**Problem description:** Count the lines of the items below that contain the string "info" and give only that number. Case counts.
<<<<
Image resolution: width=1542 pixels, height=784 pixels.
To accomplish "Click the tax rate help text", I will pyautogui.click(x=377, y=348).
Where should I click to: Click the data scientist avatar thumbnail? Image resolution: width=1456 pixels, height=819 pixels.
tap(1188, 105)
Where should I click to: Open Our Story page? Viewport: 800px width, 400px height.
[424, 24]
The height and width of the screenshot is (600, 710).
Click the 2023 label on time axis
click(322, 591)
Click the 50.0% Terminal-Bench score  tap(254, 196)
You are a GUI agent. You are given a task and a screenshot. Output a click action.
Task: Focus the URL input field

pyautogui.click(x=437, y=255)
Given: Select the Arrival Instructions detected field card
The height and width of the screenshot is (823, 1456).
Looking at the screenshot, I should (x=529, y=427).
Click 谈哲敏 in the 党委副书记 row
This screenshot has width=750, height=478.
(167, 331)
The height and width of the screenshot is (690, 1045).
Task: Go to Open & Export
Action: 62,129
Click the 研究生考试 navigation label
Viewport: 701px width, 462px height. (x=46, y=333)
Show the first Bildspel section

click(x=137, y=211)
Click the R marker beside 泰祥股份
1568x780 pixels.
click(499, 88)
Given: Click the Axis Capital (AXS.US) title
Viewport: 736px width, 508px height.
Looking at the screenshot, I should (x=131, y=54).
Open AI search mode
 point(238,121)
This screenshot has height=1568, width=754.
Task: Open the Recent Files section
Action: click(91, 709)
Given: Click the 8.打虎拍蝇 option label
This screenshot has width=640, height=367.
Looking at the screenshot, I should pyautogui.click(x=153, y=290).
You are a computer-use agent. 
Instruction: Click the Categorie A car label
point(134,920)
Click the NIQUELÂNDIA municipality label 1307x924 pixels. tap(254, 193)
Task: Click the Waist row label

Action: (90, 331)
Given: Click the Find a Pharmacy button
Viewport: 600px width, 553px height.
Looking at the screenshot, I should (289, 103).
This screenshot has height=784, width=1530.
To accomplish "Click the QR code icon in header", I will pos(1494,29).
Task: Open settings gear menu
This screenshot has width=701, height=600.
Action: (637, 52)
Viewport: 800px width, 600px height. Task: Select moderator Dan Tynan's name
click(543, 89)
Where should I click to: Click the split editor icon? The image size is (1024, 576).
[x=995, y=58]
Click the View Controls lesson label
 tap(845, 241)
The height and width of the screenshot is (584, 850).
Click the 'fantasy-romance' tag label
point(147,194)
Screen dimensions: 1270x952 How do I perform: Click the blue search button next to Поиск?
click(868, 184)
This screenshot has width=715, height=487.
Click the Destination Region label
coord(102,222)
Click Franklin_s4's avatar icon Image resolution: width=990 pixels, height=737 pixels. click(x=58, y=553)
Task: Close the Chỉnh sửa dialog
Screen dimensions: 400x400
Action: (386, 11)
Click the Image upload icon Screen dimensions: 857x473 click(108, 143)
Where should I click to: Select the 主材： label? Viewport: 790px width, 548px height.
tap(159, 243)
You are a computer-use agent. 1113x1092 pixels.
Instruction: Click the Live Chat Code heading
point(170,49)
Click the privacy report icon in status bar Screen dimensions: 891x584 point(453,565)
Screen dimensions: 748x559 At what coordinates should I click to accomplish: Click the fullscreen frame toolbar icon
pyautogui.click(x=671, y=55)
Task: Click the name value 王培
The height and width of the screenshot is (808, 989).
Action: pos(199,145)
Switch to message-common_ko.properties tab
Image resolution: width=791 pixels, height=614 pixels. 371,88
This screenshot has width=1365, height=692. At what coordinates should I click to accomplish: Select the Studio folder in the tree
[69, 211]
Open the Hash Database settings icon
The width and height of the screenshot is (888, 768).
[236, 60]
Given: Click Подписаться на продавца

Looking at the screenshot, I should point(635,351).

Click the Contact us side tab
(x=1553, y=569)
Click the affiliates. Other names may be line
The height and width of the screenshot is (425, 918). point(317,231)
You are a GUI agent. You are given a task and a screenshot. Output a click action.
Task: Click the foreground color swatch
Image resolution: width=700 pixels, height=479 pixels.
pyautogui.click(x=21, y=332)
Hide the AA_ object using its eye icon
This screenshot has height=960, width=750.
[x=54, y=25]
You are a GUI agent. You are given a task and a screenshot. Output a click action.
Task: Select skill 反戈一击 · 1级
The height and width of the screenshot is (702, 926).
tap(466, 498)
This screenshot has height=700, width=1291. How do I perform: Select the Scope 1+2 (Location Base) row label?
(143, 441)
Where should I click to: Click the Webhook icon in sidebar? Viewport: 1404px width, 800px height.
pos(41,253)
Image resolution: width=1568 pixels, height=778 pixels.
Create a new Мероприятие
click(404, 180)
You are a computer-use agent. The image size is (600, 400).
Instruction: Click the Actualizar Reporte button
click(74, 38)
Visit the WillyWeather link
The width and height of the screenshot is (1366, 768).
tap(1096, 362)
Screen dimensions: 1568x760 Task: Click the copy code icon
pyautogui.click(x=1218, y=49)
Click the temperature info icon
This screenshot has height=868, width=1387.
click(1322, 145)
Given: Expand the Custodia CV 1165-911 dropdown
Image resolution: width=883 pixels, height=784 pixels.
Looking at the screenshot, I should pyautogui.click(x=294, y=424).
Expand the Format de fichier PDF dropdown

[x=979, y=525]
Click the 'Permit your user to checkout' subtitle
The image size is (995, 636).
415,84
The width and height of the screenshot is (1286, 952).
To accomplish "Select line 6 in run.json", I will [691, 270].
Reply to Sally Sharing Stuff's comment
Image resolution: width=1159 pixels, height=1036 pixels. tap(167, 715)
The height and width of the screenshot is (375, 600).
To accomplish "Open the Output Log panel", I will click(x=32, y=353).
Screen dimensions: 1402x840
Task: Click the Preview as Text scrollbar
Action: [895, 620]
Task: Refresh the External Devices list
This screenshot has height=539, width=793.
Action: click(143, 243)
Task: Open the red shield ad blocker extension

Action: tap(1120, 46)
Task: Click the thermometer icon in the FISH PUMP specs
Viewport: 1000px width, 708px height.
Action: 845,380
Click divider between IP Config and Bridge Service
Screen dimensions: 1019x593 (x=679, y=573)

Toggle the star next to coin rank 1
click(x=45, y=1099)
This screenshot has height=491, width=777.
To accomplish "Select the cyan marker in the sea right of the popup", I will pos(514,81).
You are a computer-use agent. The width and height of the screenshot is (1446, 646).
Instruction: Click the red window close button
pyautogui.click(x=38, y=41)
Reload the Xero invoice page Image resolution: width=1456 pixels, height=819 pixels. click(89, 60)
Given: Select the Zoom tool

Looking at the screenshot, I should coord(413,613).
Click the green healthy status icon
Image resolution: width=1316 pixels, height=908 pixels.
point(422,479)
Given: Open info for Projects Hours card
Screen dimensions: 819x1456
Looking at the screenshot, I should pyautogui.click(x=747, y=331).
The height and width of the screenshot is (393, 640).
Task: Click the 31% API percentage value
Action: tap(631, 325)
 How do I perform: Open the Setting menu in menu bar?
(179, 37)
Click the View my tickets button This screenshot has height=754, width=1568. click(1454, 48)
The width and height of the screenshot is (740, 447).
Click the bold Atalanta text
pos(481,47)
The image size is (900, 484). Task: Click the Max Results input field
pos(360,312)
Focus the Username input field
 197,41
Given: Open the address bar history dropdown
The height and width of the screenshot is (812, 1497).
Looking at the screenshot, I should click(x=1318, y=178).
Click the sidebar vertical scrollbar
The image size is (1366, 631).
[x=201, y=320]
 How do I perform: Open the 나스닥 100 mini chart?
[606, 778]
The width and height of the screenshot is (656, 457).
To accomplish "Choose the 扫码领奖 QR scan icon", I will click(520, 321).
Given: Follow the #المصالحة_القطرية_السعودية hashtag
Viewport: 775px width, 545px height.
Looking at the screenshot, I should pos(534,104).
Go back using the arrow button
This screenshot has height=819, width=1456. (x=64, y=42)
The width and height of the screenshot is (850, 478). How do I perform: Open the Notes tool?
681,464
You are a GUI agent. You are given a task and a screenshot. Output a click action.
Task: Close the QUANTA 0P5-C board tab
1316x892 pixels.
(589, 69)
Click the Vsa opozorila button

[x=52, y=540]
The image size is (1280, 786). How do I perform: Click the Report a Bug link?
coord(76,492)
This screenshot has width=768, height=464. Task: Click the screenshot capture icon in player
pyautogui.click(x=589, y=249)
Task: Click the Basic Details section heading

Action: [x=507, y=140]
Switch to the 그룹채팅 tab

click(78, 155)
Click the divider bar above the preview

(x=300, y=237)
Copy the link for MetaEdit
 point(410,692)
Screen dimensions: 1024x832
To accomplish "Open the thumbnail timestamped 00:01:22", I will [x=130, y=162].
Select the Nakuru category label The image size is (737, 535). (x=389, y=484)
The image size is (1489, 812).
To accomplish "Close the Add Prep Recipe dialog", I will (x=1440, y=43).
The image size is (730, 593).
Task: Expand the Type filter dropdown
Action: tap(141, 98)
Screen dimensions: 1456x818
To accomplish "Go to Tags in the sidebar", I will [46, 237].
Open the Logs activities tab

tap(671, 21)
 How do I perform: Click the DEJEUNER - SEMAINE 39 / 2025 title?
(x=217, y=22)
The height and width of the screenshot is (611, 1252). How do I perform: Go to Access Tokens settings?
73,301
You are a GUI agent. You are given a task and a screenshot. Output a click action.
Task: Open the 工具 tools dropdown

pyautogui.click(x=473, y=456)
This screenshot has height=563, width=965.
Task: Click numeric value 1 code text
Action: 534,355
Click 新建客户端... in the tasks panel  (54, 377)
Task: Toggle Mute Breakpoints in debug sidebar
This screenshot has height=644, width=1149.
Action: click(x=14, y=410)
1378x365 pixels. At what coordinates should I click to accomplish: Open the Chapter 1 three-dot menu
>>>>
**Task solution:** 2